Pros and Cons of Palantir Apollo
One benefit of Palantir Apollo is that it can automate complex workflows and pipelines with ease. Additionally, it comes with pre-built plugins and makes it easy to integrate with other DevOps tools. However, it's a sophisticated platform that can be more challenging to set up and manage.
Palantir Apollo is a mature solution that users gravitate towards due to the fact it can deploy across multiple environments (cloud, on-prem, edge) and in different models (SaaS, private tenant). Apollo is built to manage cross-service dependencies and is a featured-heavy product that comes with constraint-based upgrades, rollbacks, and various deployment strategies.
However, Apollo does have a few cons that users have noted such as it does not support templating like Kustomize or cdk8s. Apollo is also a fairly complex tool for pretty straightforward workflows/learning curves. Also, to use Apollo you must go through an enterprise sales process.
FluxCD
Flux CD is a set of continuous and progressive deployment solutions for Kubernetes that are open and extensible. It helps keep Kubernetes clusters in sync with sources of configuration (like Git repositories) and automates updates to the configuration when there is new code to deploy.
Pros and Cons of FluxCD
Flux CD provides many benefits, such as automated rollouts and rollbacks, automated deployment of images, and automated syncing of Kubernetes resource changes.

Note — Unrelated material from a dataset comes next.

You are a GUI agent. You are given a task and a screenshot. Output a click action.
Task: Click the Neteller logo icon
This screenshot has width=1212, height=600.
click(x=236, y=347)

A drawback is that it can be complicated to set up initially and is purely a CD solution. Flux is a read-only system that looks at your GitOps repos and makes sure the cluster matches that state. Flux will not run pipelines on your behalf or upload artifacts. Flux will read your artifact registry if it sees a new version it will make a commit to your GitOps repo to update the image version in Kustomization files.
CodeFresh
Codefresh is a complete CI/CD solution, not just CI, covering the full software lifecycle. The cloud-native continuous integration and deployment platform enables teams to quickly and efficiently develop, deploy, and manage cloud-native applications.
Pros and Cons of CodeFresh
CodeFresh is a hosted version of Argo CD so it removes the complexity of maintaining and scaling Argo CD as you grow. However, it still requires users to have some familiarity with Kubernetes and to already have a Kubernetes cluster up and running.
Why Plural makes sense
Continuous Deployment plays a vital role in today's software development landscape, allowing teams to deliver code more efficiently, with more reliability, and with fewer errors. In this blog post, we looked at some of the leading Continuous Deployment tools available for developers.

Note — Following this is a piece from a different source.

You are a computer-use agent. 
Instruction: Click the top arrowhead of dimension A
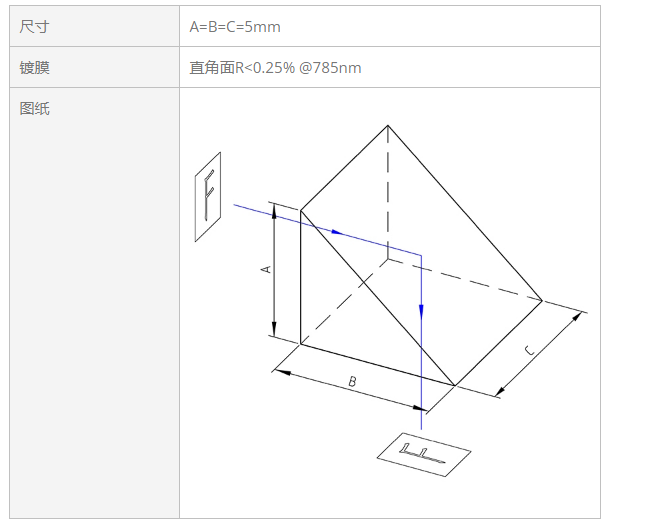click(x=274, y=211)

Over the last few years, we’ve seen that Continuous Deployment on its own isn’t sufficient for fast-moving development teams. Several areas in particular that need to be addressed are:
- Provisioning and managing Kubernetes clusters through their lifecycle is difficult, especially at scale.
- Maintaining a Kubernetes yaml codebase for application development is error-prone and frequently untestable.
- Creating an enterprise-grade deployment pipeline is tricky with existing open-source tooling like Argo-CD or CI tooling like GitHub actions.
To tackle these challenges we built an end-to-end solution for managing Kubernetes clusters and application deployment at scale. Plural serves as a single pane of glass for managing all application deployments.
Plural provides a managed Cluster API provisioner that ensures the consistent setup of either managed or existing Kubernetes control planes across infrastructure providers. With Plural, you also have access to a full deployment pipeline system that gives you the ability to deploy your microservices to those clusters.